ACTIVITY:
The answer should be the exact lines from the line containing "At what coordinates" through the last line of the material below, with no pictures.

DATA:
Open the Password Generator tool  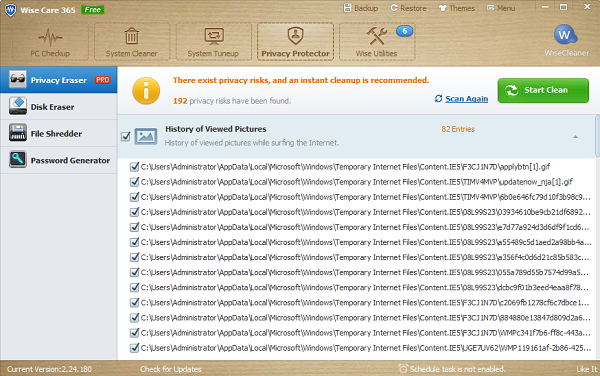[59, 160]
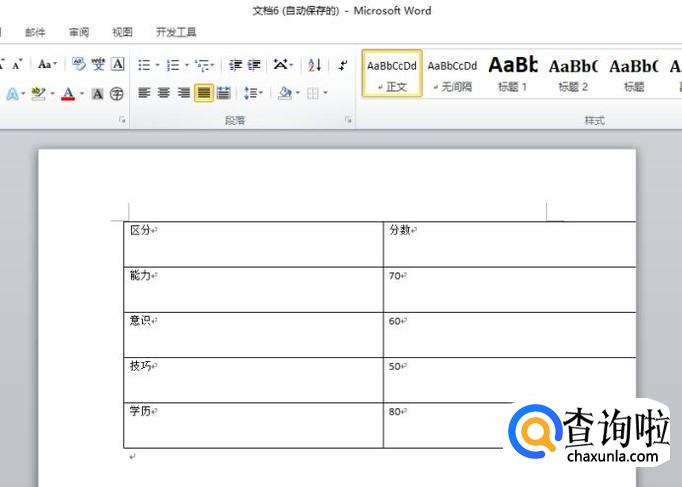Click the show paragraph marks icon
Viewport: 682px width, 487px height.
[x=343, y=65]
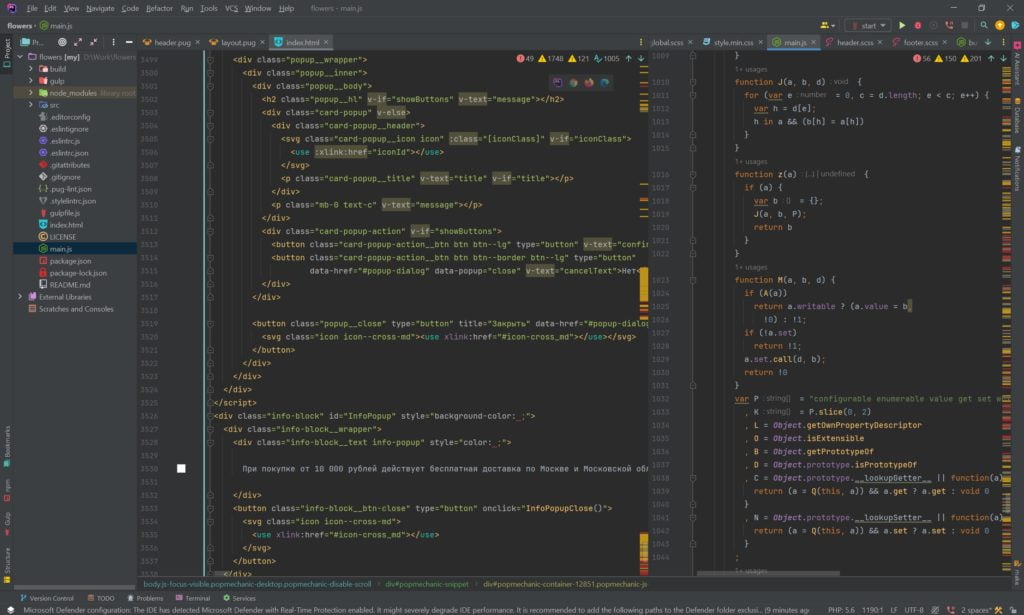Switch to the header.scss editor tab
The width and height of the screenshot is (1024, 615).
[x=853, y=43]
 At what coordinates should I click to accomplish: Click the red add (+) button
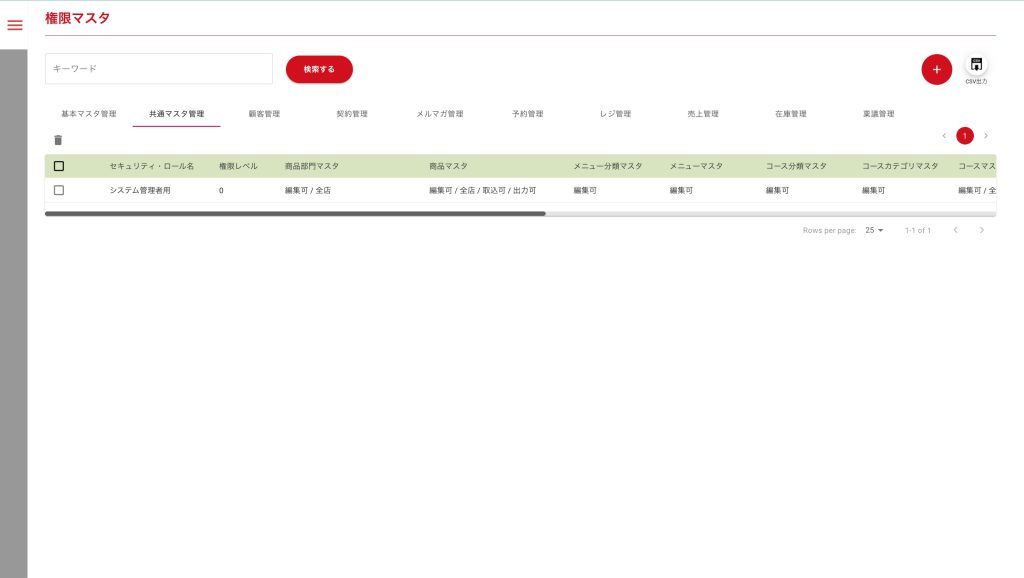[936, 69]
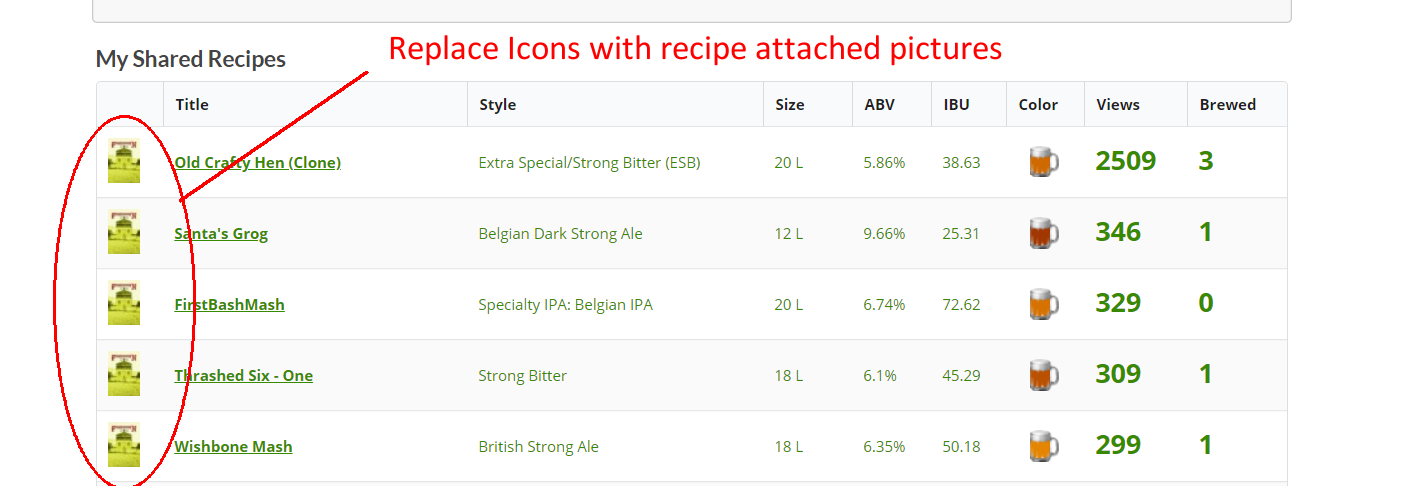Screen dimensions: 1416x486
Task: Open the Santa's Grog recipe link
Action: [221, 234]
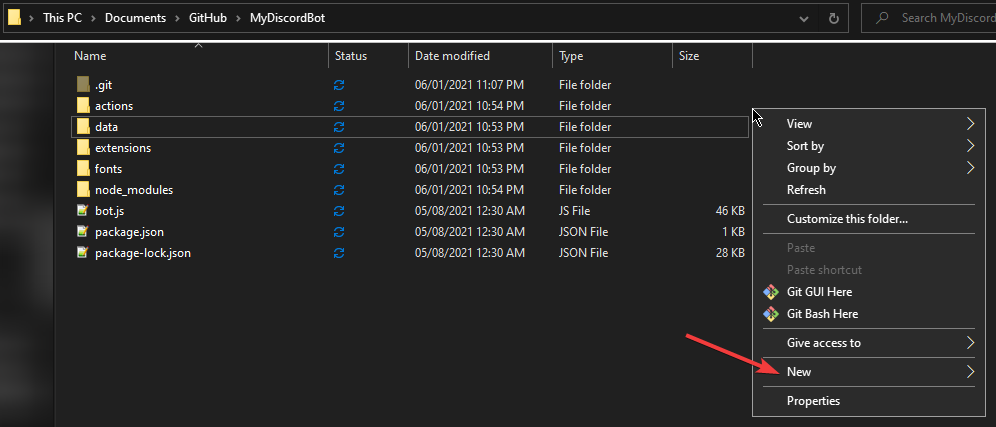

EXPECTED OUTPUT:
 At what coordinates should I click to accomplish: Click the red add (+) button
[936, 69]
Screen dimensions: 1416x486
Task: Open the Santa's Grog recipe link
Action: [221, 234]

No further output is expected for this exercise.